ヒモとベンチダメージのテキストには、注釈文であるという共通点が存在する。このことから推測すると、LEGEND以降の括弧や角括弧で閉じられた注釈テキスト内では、ベンチポケモンを単に「ベンチ」と呼んでよくなったのかもしれない。
LEGENDは新裏面のテキストインフレに歯止めをかけた素朴なシリーズだった。先述の注釈文に見られる「ベンチ」表記にも、テキストのシンプル化、文字数削減という目的があったのだろう。事実として、あなぬけのヒモのテキストは既に3行をフルに使っており、これに「ポケモン」の4字を足さずに済んだお陰で、結果的に1行増す事態を避けている。これだけでも、視覚への負担はやや軽くなる。
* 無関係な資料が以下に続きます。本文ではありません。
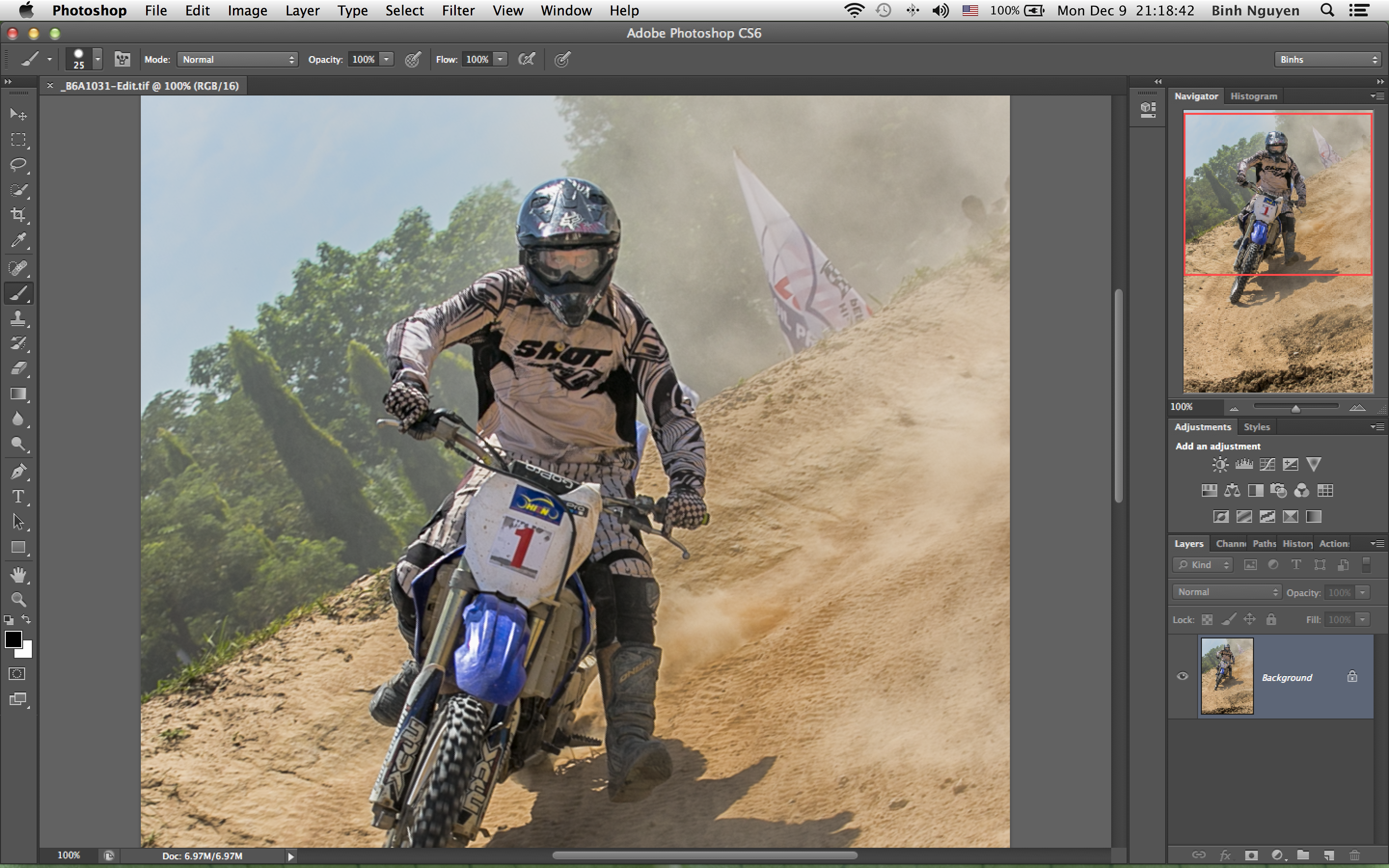The width and height of the screenshot is (1389, 868).
Task: Open the brush Mode dropdown
Action: point(238,59)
ポケカには「ダメージカウンター」や「トレーナーのカード」等の長い用語をいくつも縮めてきた歴史があり、それと似た現象と言えなくもない。
ルールの整合性
カードテキストは、それ自体が1つのルール。ルールを変えずに文字を省くのは難しい作業だ。例えば、次の似たような3つのテキストが示す処理はいずれも異なる。- 相手のベンチポケモンの数×20ダメージを追加。
- 相手のベンチポケモンの数×20ダメージ。
- 相手のポケモンの数×20ダメージ。
まとめると、カードの文字数を減らすために注釈文の中では「ベンチ」の一言で「ベンチポケモン」を指すことがあるが、それでルール運用に齟齬のあるようなカードは存在しない、ということらしい。
ただし、これらは推測に過ぎないし、本来その一部を切り出さない限り引っかかるようなテキストでもないことは確認しておく。
ワープポイントの歴史
ところで、あなぬけのヒモの祖先にあたるカードとして、全く同一の能力を持つ「ワープポイント」というカードがある。このカードの歴史は長く、初出は旧裏面時代にまで遡る。再録された回数も多い。それらのテキストを比較していくと、このゲームのルールが洗練されていく過程が伺えて面白い。注釈分だけ見ても、次のような違いがある。
- PMCG:(入れ替えは、相手プレイヤーが先におこなう。控えがいないプレイヤーは、入れ替えをしない。)
- VS:(ベンチにポケモンがいないプレイヤーは、入れ替えをしない。)
- e,ADV,PCG,DP:(ベンチポケモンがいないプレイヤーは、入れ替えをしない。)
参考:ポケモンは進化する生き物だが、カードのテキストも日々進歩を遂げている。ポケモンの進化に躊躇が必要なことは少ないが、開発室としては、長らく通用してきたテキストを見直し、手を加えることには慎重を期すだろう。今回取り上げた変更点はユーザーに違和感無く受け止められ、カードの見栄えを改善しているように見える。
- ポケモンWiki(http://wiki.xn--rckteqa2e.com/wiki/)
ヒモの「ベンチがいない」テキストへの変更は、ワープポイントの注釈文における4度目の進化と言えるのかもしれない。